## What the exercise asks
Could you retype all of the records below line for line, changing nothing?
-- begin Items --
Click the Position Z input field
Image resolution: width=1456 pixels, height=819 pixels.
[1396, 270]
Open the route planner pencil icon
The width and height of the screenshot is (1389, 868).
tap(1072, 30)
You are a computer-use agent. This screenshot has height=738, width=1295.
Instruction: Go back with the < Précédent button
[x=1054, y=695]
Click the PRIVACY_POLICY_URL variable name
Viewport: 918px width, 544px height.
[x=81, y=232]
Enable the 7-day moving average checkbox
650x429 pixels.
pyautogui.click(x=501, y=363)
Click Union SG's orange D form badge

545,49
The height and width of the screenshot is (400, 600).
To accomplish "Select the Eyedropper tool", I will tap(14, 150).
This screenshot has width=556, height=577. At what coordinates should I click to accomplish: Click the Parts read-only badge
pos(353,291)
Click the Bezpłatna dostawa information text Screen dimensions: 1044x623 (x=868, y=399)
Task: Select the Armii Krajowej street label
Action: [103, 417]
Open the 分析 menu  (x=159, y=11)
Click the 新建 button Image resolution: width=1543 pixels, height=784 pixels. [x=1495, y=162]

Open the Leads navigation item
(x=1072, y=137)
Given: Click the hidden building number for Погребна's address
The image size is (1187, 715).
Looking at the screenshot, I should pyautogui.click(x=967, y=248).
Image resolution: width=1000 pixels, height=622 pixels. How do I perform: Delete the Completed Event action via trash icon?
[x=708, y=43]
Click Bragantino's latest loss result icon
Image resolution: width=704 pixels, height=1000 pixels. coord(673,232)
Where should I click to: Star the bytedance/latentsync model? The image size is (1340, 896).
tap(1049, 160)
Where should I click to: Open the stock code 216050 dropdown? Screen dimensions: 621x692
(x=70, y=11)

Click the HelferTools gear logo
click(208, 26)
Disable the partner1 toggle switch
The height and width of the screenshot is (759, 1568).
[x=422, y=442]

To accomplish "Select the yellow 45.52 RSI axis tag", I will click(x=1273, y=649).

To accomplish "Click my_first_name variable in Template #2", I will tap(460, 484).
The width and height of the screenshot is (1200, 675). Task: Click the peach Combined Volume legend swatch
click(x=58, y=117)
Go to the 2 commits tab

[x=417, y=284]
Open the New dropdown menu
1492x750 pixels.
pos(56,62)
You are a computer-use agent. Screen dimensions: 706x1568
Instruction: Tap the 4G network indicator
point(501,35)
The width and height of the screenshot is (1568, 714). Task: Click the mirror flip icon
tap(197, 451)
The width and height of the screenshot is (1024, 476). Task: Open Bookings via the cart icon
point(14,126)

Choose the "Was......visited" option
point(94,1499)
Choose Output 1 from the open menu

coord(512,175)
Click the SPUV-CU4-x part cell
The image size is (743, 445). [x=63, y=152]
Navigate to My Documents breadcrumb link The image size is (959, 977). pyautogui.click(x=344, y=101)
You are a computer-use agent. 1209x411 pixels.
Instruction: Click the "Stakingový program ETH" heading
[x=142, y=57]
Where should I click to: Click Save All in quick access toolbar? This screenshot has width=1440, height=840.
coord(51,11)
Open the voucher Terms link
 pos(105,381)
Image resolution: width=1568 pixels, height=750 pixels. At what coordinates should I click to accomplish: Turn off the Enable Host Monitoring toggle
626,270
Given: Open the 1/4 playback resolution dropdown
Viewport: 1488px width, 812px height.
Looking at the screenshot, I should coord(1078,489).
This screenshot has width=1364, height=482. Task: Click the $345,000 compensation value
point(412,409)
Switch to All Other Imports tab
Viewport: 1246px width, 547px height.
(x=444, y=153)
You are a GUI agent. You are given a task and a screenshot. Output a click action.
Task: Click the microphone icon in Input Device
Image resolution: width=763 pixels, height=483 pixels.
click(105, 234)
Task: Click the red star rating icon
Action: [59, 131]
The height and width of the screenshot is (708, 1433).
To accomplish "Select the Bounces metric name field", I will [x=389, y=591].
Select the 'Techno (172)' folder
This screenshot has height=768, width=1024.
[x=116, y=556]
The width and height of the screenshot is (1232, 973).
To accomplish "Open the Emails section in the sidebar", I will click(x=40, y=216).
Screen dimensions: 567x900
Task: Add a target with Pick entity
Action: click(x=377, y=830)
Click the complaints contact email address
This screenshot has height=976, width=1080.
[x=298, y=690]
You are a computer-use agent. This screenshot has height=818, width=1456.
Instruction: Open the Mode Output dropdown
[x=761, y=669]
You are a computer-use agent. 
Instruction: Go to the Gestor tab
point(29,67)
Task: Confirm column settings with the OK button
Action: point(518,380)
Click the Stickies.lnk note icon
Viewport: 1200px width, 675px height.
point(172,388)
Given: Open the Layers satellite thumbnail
-- end Items --
## The output
Click the Position Z input field
Image resolution: width=1456 pixels, height=819 pixels.
[1396, 270]
Open the route planner pencil icon
The width and height of the screenshot is (1389, 868).
tap(1072, 30)
You are a computer-use agent. This screenshot has height=738, width=1295.
Instruction: Go back with the < Précédent button
[x=1054, y=695]
Click the PRIVACY_POLICY_URL variable name
Viewport: 918px width, 544px height.
[x=81, y=232]
Enable the 7-day moving average checkbox
650x429 pixels.
pyautogui.click(x=501, y=363)
Click Union SG's orange D form badge

545,49
The height and width of the screenshot is (400, 600).
To accomplish "Select the Eyedropper tool", I will tap(14, 150).
This screenshot has width=556, height=577. At what coordinates should I click to accomplish: Click the Parts read-only badge
pos(353,291)
Click the Bezpłatna dostawa information text Screen dimensions: 1044x623 (x=868, y=399)
Task: Select the Armii Krajowej street label
Action: [103, 417]
Open the 分析 menu  (x=159, y=11)
Click the 新建 button Image resolution: width=1543 pixels, height=784 pixels. [x=1495, y=162]

Open the Leads navigation item
(x=1072, y=137)
Given: Click the hidden building number for Погребна's address
The image size is (1187, 715).
Looking at the screenshot, I should pyautogui.click(x=967, y=248).
Image resolution: width=1000 pixels, height=622 pixels. How do I perform: Delete the Completed Event action via trash icon?
[x=708, y=43]
Click Bragantino's latest loss result icon
Image resolution: width=704 pixels, height=1000 pixels. coord(673,232)
Where should I click to: Star the bytedance/latentsync model? The image size is (1340, 896).
tap(1049, 160)
Where should I click to: Open the stock code 216050 dropdown? Screen dimensions: 621x692
(x=70, y=11)

Click the HelferTools gear logo
click(208, 26)
Disable the partner1 toggle switch
The height and width of the screenshot is (759, 1568).
[x=422, y=442]

To accomplish "Select the yellow 45.52 RSI axis tag", I will click(x=1273, y=649).

To accomplish "Click my_first_name variable in Template #2", I will tap(460, 484).
The width and height of the screenshot is (1200, 675). Task: Click the peach Combined Volume legend swatch
click(x=58, y=117)
Go to the 2 commits tab

[x=417, y=284]
Open the New dropdown menu
1492x750 pixels.
pos(56,62)
You are a computer-use agent. Screen dimensions: 706x1568
Instruction: Tap the 4G network indicator
point(501,35)
The width and height of the screenshot is (1568, 714). Task: Click the mirror flip icon
tap(197, 451)
The width and height of the screenshot is (1024, 476). Task: Open Bookings via the cart icon
point(14,126)

Choose the "Was......visited" option
point(94,1499)
Choose Output 1 from the open menu

coord(512,175)
Click the SPUV-CU4-x part cell
The image size is (743, 445). [x=63, y=152]
Navigate to My Documents breadcrumb link The image size is (959, 977). pyautogui.click(x=344, y=101)
You are a computer-use agent. 1209x411 pixels.
Instruction: Click the "Stakingový program ETH" heading
[x=142, y=57]
Where should I click to: Click Save All in quick access toolbar? This screenshot has width=1440, height=840.
coord(51,11)
Open the voucher Terms link
 pos(105,381)
Image resolution: width=1568 pixels, height=750 pixels. At what coordinates should I click to accomplish: Turn off the Enable Host Monitoring toggle
626,270
Given: Open the 1/4 playback resolution dropdown
Viewport: 1488px width, 812px height.
Looking at the screenshot, I should coord(1078,489).
This screenshot has width=1364, height=482. Task: Click the $345,000 compensation value
point(412,409)
Switch to All Other Imports tab
Viewport: 1246px width, 547px height.
(x=444, y=153)
You are a GUI agent. You are given a task and a screenshot. Output a click action.
Task: Click the microphone icon in Input Device
Image resolution: width=763 pixels, height=483 pixels.
click(105, 234)
Task: Click the red star rating icon
Action: [59, 131]
The height and width of the screenshot is (708, 1433).
To accomplish "Select the Bounces metric name field", I will [x=389, y=591].
Select the 'Techno (172)' folder
This screenshot has height=768, width=1024.
[x=116, y=556]
The width and height of the screenshot is (1232, 973).
To accomplish "Open the Emails section in the sidebar", I will click(x=40, y=216).
Screen dimensions: 567x900
Task: Add a target with Pick entity
Action: click(x=377, y=830)
Click the complaints contact email address
This screenshot has height=976, width=1080.
[x=298, y=690]
You are a computer-use agent. This screenshot has height=818, width=1456.
Instruction: Open the Mode Output dropdown
[x=761, y=669]
You are a computer-use agent. 
Instruction: Go to the Gestor tab
point(29,67)
Task: Confirm column settings with the OK button
Action: point(518,380)
Click the Stickies.lnk note icon
Viewport: 1200px width, 675px height.
point(172,388)
Given: Open the Layers satellite thumbnail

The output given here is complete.